People often get confused between Autopilot and FSD. What is and isn’t included in the car.
There is a distinction to be made between (Basic) Autopilot and FSD. Autopilot is a system that is installed on every modern Tesla and comes standard on all Teslas with no extra cost. You can buy the Full Self-Driving (Autopilot) capability as a software upgrade, during or after purchase.
Check out the rest of this article for any questions you might have. I know, it can be somewhat confusing! Hope this helps.
- Comparing Tesla Autopilot Features
- Tesla Autopilot Features Explained
- Frequently Asked Questions
Comparing Tesla Autopilot Features
Although all new Teslas are equipped with autopilot capabilities, not every Tesla is equipped with autopilot. Below is a table of Teslas that have autopilot technology.
|Type Of Car||Autopilot Capabilities||Further Information|
|Tesla Model 3||Yes||Basic Autopilot is standard in all newly sold Tesla Model 3 vehicles. Upgrades are available, but Model 3 cars now use camera systems, not radar.|
|Tesla Model S||Yes||Basic Autopilot is standard in all newly sold Tesla Model S vehicles. Upgrades are available, but they’re not necessarily included in the old Model 3 cars|
|Tesla Model X||Yes||Basic Autopilot is standard in all newly sold Tesla Model X vehicles. |
Upgrades are available, but some Model X cars need to be updated to include autopilot as seen in this YouTube video:
|Tesla Model Y||Yes||Basic Autopilot is standard in all Tesla Model Y vehicles. Upgrades are available, but both technology and hardware updates are needed.|
|All Other Tesla Models||No||Autopilot can only be added to vehicles still currently in production. Cars not currently manufactured by Tesla cannot be upgraded to include autopilot.|
Tesla Autopilot Features Explained
The term “autopilot” doesn’t necessarily mean a car is entirely self-driving. While Tesla does have a self-driving feature, Tesla Autopilot also has features to help you drive where you’re still completely in control of the vehicle.
Let’s dive a little bit deeper into what each of the Tesla Autopilot features are.
Adaptive Cruise Control
Tesla’s adaptive cruise control is a relatively new technology that allows cars to maintain a speed not only based on the speed limit but also based on the speed of other cars.
With normal cruise control, you decide the speed you want to go and stay at that speed until you break. Adaptive cruise control allows you to set the distance between your car and the car in front of you, and maintain that distance as the other vehicle changes speed.
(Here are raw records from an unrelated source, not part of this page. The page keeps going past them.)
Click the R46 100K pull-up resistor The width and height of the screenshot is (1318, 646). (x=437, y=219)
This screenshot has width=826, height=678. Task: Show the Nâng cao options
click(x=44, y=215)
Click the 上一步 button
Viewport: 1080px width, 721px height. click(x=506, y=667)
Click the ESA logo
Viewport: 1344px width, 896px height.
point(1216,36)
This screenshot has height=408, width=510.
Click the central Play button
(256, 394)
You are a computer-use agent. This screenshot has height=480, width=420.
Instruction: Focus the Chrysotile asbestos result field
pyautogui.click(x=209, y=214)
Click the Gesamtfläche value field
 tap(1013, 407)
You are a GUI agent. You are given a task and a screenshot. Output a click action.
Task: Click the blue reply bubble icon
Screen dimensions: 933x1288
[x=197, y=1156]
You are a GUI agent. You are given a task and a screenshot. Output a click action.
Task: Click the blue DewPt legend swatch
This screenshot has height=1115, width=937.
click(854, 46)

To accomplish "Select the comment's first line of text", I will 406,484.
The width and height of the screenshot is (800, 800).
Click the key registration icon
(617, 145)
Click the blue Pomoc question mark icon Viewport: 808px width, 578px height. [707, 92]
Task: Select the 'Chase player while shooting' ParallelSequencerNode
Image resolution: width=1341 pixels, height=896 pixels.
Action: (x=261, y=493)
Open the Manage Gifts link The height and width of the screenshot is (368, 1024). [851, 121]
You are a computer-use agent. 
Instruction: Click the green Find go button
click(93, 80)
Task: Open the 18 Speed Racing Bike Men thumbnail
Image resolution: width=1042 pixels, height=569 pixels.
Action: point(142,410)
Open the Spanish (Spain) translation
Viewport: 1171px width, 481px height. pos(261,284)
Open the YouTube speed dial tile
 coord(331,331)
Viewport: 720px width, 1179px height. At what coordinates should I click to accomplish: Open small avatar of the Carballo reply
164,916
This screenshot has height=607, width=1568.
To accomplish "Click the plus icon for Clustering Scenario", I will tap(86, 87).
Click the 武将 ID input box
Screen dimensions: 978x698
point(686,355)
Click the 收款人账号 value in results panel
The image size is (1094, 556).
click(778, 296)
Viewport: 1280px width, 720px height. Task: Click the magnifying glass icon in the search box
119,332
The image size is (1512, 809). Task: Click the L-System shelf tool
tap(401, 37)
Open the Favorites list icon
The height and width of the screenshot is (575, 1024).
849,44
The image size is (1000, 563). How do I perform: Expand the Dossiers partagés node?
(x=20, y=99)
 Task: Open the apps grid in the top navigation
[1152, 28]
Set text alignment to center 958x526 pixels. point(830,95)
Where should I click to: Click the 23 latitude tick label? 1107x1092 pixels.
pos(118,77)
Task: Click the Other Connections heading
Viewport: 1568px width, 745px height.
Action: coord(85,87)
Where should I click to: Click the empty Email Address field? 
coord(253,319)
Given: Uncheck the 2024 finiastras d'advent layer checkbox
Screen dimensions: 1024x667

By the way, did you know that owning a Tesla electric vehicle offers more than just cutting-edge technology and advanced driving assistance features? To get the full scoop on everything that comes with Tesla ownership, check out my in-depth guide on Discovering the Benefits of Owning a Tesla. You’ll learn all about the ins and outs of owning one of these innovative vehicles.
Another feature Tesla has nearly perfected with their Autopilot is the automatic emergency braking. Teslas are installed with either a radar or camera that allows the car to sense objects in front of it.
Once the camera or radar detects the object, it will engage the brake, often before the driver does. Emergency braking makes the car much safer and is beginning to be used by other companies.
Blind Spot Monitoring
Blind Spot Monitoring, now a common feature in most cars, uses radar or camera technology (as well as the shape of the car) to identify where blind spots are and use either lights or a camera to alert the driver when a car is in the blind spot.
It also shows the blind spot on a monitor near the center console.
Statistic: Tesla Autopilot Crash Report Q4 2021
In the fourth quarter of 2021, Tesla reported one accident per 4.31 million miles (6.93 km) driven when their Autopilot is turned on, as opposed to one accident per 1.59 million miles (2.56 km) driven without Autopilot and its accompanying safety features.
Lane Keeping Assistance
Lane Keeping Assistance is a newer technology that uses radars and information on the size of the car to identify when a car is drifting outside of the lane and moves the steering system so the car stays within the lane.
While some drivers who tend to hug the curves find this assistance annoying, lane-keeping assistance helps to reduce accidents caused by drowsy driving and makes the car much safer, especially when a driver is struggling to stay in control of the vehicle.
On a similar note, I wrote a somewhat related article that explains how long and how many miles Teslas last during their lifetimes. I also covered some additional info about the durability of EV tires. Check it out!
Frequently Asked Questions
Why Do Some Teslas Have Autopilot While Others Don’t?
Older models don’t have autopilot and can’t be upgraded. All four Tesla models currently manufactured can be updated to include autopilot.
What is the difference between Autopilot and FSD?
Autopilot comes with no extra costs. FSD costs $12 000. Autopilot does not have Navigate On Autopilot, Autopark, Summon, or Auto Lane Change. Both have Traffic-Aware Cruise Control and Autosteer.